When faced with a mathematical problem people normally reach for a calculator rather than a pencil and paper. By utilizing technology, the problem-solving process is streamlined — producing an accurate and relevant answer without the hassle, time and labor involved in solving it by hand.
Similarly, as technology continues to advance and big data research forges forward into the future, the need to innovate novel information system software that delegates work to computers, makes research more efficient and optimizes the investigative process is critical.
In a duo of complementary projects funded by the National Science Foundation, Dr. Chao Tian, associate professor in the Department of Electrical and Computer Engineering at Texas A&M University, is aiming to do just that.
Information systems are everywhere.
From communication and storage systems, such as the cloud, to privacy and security systems, businesses, governments, individuals and researchers alike interact and rely upon them to operate effectively.

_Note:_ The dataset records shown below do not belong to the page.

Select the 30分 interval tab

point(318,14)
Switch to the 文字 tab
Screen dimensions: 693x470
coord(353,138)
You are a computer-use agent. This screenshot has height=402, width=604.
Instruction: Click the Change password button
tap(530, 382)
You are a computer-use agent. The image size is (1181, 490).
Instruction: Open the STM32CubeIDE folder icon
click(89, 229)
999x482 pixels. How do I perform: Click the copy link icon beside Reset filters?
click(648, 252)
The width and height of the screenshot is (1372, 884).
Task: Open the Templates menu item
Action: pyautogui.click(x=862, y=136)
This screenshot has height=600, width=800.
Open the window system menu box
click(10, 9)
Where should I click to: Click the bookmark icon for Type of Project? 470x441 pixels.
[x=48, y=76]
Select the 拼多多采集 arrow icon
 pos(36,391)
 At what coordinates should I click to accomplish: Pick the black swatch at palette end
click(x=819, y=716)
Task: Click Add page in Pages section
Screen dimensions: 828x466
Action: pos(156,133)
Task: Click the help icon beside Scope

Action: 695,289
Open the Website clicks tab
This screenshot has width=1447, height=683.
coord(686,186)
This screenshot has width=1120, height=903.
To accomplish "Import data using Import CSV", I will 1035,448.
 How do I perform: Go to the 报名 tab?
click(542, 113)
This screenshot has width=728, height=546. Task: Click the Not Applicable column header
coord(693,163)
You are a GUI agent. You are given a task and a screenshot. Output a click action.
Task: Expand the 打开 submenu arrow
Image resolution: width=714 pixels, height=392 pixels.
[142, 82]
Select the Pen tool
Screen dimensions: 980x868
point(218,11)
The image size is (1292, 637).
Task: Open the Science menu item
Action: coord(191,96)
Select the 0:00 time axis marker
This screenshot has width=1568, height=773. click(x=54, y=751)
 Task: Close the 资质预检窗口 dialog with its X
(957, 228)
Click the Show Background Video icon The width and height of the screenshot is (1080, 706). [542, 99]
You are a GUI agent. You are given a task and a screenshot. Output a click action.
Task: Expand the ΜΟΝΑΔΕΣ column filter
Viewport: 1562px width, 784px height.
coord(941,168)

However, while the technology is rapidly advancing, research methods are falling behind.
“Traditionally, when researchers have conducted theoretical work in order to understand information systems, they have to go into it and derive a formula,” said Tian. “The purpose of these projects is to push toward developing some computational method such that we can actually automate that part of the workload so that we, as researchers, don’t have to sit there all day and work it out by hand.”
His research strives to accomplish this, not only by establishing the theoretical groundwork needed for computational development, but also eventually creating a software toolbox for researchers to use to explore the fundamental limits — or optimal operational boundaries – of information systems.
“When you’re looking at a system you can say, for example, that you want to know the most efficient way to do a task. But you also need to know what you cannot do. It’s a theoretical question in one sense, but also highly practical. If you know the fundamental limits, you won’t spend time trying to beat that because you’ll know there’s no way to do better,” said Tian.
In his first project, “Fundamental Limits of Information Systems: A Computational Approach,” Tian combined information theory and linear programming methods to create a computational framework that characterizes fundamental limits and to explore how it can be applied to big data infrastructure.
Viewing the identification of fundamental limits as an issue of optimization — in that, without knowing the specific constraints of a system, it is difficult to enhance or advance it — his success in creating such a framework is paramount. In addition to bridging computational optimization and information theory, his project also sets the stage for more accurate performance evaluations and design guidelines for big data systems.
Now, armed with his framework and previous project findings, Tian is working in collaboration with Dr. James Plank, professor at the University of Tennessee, to construct a digital toolbox that will make future information systems and big data research more efficient and time-effective.
Their toolbox, as described briefly in their project titled “A Software Toolbox for Computing and Exploring the Fundamental Limits of Information Systems,” will be an open-source software toolbox to bolster information system research. By harnessing advancements in computer technology, it will efficiently incorporate computational intelligence into information system research. Through it, researchers will be able to build computer software with minimal programming expertise, which will analyze an information system, formulate an optimization problem, and utilize a computational optimization solver to draw conclusions regarding the fundamental limits and code constructions.
Ultimately, it will take some of the responsibility of innovation and investigation off the shoulders of the researcher and place it onto their personally-designed software — like using a calculator to solve a mathematical equation.
“The whole research community can benefit from this,” said Tian. “These projects will help support researchers in academia and in the field by putting a tool in their hands that will delegate a large part of the work. There is still a long way to go, but we are getting closer to the end.”